Evils of Hire Purchase

Extracts from a report to the Lord Chancellor summarising the “evils” of the hire purchase system and Labour MP Ellen Wilkinson’s Bill to change the law on hire purchase, 3rd December 1937 (LCO 2/1511)


6. The evils of the hire purchase system may be summarised as follows:-

(a) The goods are sold at an excessive price which is concealed in the agreement for payment by instalments.

(b) The purchaser is not protected by the warranties which are implied by the Sale of Goods Act in a sale, and the door is open for the supply of very low quality in relation to the price.

(c) The hire purchase agreement contains harsh terms enabling the vendor to enter and seize the goods when an instalment is in arrear.

(d) The purchaser, who is in effect the borrower, when he makes default loses both the goods, which are in effect the vendor’s security, and the instalments which he has paid, and remains liable for the balance of the price. This may be contrasted with the ordinary law of borrowing on security where, after sale or foreclosure, the value of the security is deducted from the amount of the debt.

7. On the other hand, the hire purchase system with all its defects fulfils a real need, and a mere prohibition of the system would ruin many respectable businesses and deprive large classes of the population of credit which they cannot otherwise obtain.

8. The evils of the system are partially remedied in Scotland by the Hire Purchase and Small Debt (Scotland) Act, 1932, which in effect frees the purchaser from his contract if the vendor recovers the goods and receives in all not less than one-third of the hire purchase price.

9. Many respectable firms in England voluntarily include a clause in their agreements on the lines of the Scottish Act, but this goes but a small way towards remedying the evils. The present Bill goes very much further than the Scottish Act.

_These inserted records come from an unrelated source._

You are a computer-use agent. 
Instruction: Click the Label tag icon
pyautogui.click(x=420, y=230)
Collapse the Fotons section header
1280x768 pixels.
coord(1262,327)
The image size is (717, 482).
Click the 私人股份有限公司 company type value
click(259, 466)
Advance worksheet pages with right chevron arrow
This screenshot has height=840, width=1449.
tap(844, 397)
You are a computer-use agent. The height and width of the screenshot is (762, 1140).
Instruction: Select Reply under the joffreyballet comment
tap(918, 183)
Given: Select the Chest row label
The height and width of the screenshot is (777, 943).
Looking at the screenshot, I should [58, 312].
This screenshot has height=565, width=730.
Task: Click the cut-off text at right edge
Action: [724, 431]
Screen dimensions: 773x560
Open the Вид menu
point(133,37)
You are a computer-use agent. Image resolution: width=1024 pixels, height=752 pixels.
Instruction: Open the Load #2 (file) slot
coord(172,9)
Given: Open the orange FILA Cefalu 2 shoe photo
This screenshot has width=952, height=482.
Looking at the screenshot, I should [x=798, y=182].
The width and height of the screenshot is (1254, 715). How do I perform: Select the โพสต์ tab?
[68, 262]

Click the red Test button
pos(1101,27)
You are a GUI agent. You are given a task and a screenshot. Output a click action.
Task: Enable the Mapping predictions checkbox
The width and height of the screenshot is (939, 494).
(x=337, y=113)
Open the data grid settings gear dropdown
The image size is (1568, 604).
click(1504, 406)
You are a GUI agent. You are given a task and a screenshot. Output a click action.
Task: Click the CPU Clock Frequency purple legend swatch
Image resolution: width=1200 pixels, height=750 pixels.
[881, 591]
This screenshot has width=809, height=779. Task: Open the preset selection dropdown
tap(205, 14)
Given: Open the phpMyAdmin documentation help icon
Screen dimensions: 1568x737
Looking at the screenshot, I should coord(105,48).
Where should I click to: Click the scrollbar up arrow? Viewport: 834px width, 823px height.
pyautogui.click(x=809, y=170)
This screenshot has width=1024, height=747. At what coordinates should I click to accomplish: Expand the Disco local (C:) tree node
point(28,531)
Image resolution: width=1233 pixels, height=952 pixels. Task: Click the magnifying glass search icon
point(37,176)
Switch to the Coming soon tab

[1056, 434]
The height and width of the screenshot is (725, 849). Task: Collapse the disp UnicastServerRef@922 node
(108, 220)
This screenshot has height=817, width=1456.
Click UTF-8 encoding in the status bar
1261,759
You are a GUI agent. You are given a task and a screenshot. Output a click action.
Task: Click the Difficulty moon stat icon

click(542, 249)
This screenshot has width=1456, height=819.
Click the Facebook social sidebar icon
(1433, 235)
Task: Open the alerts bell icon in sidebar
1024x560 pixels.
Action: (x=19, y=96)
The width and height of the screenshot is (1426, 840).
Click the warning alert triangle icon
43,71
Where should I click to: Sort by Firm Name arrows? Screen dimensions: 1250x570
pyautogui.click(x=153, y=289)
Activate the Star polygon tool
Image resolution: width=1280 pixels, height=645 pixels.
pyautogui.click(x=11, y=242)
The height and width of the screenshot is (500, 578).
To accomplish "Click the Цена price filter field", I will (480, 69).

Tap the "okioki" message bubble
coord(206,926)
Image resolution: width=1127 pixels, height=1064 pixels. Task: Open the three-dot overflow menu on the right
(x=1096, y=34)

10. The contents of the Bill may be summarised as follows. It requires a cash price to be stated in the agreement as well as a hire purchase price (cl. 2). It introduces something like the Scottish system (cl. 4). It forbids the vendor to enter a house and to seize the goods (cl. 5). It attempts to apply to a hire purchase agreement the warranties which are implied by the Sale of Goods Act in a sale (cl. 7). It limits the right of the vendor to resume possession and enables the purchaser to obtain relief from the court where a certain proportion of the purchase price has been paid. The court may then allow the purchaser to keep the goods on terms as to payment of the price by instalments.

11. It is astonishing that any body representing the vendors should have been willing to go so far. The explanation seems to be that certain reasonable people, connected with the trade, impressed with the necessity to set their house in order, both in their own and in the public interest, with difficulty persuaded the more respectable firms to come to agreement with the promoters.